The conversation, in partnership with the Financial Times and PR agency MikeWorldWide, looked at the question ‘Is education the answer?’ through a number of different lenses, including the education system, the media, branding, criminal justice and regulation.

On a panel discussion focused on the communications perspective, MikeWorldWide’s London president and MD Tom Buttle and Paul Randle, co-founder of the Sustainable Marketing Compass, a framework for embedding sustainability within marketing strategy, talked to Management Today editor Kate Magee about the extent to which PR could support brands in educating their customers on areas such as societal change, sustainability and the environment.

Buttle (pictured) said there was now no question that brands should be involved in societal issues: “Consumers are really corpsumers now: they care about brands and shiny stuff, but they also care about the essence of the corporation behind it. What brands are selling is a fundamental part of capitalist society, so the idea that companies can be abstracted from society is bizarre and dated. So there is recognition that brands need to participate in society, the art is in which parts, and why? Are you doing so with integrity?

“It’s about a drumbeat: how we participate in a conversation, rather than a moment in time. Are you looking at this as a moment to put a brand into the spotlight, or do you have a sustained commitment? There’s no cookie-cutter approach to the path brands need to take. But when you look at insights, authenticity and action, a lot of brands are good at one or two, but not all three. Brands need to ask: what are our values and principles, who works for us, who do we work for, and what can we do 12 months a year, year after year?”

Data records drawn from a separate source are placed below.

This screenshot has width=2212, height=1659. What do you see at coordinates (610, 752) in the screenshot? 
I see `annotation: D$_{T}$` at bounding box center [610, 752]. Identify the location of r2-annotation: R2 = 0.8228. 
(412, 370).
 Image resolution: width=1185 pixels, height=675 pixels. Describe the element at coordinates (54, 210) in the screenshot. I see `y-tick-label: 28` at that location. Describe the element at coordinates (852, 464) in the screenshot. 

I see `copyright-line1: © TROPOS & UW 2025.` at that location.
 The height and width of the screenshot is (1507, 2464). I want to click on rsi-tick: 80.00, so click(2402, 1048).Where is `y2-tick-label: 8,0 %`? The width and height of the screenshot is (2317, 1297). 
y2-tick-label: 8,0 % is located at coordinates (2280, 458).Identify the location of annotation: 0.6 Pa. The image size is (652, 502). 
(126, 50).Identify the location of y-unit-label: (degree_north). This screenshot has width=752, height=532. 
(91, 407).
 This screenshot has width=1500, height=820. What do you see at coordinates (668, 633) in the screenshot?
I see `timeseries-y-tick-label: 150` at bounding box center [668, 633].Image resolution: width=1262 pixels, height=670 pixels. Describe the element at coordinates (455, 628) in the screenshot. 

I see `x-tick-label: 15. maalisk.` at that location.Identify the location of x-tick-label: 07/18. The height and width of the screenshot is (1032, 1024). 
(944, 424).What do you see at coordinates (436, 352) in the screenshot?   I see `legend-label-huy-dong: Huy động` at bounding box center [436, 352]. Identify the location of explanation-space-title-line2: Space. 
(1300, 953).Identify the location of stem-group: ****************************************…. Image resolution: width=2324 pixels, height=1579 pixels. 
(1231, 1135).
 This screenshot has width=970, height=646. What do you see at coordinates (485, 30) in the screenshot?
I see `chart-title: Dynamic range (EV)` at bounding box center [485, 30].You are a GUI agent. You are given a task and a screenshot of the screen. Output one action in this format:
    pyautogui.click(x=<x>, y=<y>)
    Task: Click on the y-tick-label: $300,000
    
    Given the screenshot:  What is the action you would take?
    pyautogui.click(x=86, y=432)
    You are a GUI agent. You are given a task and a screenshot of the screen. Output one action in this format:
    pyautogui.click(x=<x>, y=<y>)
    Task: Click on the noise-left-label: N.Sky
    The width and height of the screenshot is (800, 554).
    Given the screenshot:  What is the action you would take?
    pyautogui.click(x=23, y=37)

However, Randle said that even with good intentions, brands and their communications and marketing teams were not necessarily well-educated enough on big issues to effect change, especially when it comes to the field of sustainability: “We’re meant to be a creative industry, but brands are shockingly ill-equipped to genuinely manifest anything around sustainability, and the big issues aren’t properly understood by the teams delivering that work.”

He said as a result there was still cynicism about brands’ involvement in conversations or action around big issues: “When the comms industry puts out messages, no matter what their intent, people distrust them: 99% of greenwashing is accidental. The industry needs to go through a credibility shift. We’re using the wrong tools – the complete toolkit of the comms industry is based around commercial growth, but thinking about a societal and environment point of view needs the whole industry to pivot.

“Genuinely purpose-led brands don’t just exist to make money. But there’ a complexity in how you articulate those stories. There is an educational role to comms and it’s about bringing our creativity to educate ourselves and consumers, so we can have a better dialogue.”

Buttle added that another problem with brand communicators’ approach to societal change was the ongoing challenge of diversity in the industry: “The issue around the role of comms in shaping society is the make-up of the industry. It’s hugely lacking in diversity, and when you have the same people sitting round the table you can’t pre-empt what’s happening in society, because you don’t have that view.”

But he also made the point that “even if you have the smartest comms people in the world in the boardroom,” PR professionals can do little to effect change on big issues in isolation and without commitment from the business: “Reputation is powerful and important – it’s not just about a shiny comms plan where nothing actually changes. Communications is how you articulate what the business is doing, and frame and amplify that, and we can advise the business – but business also needs to take action.”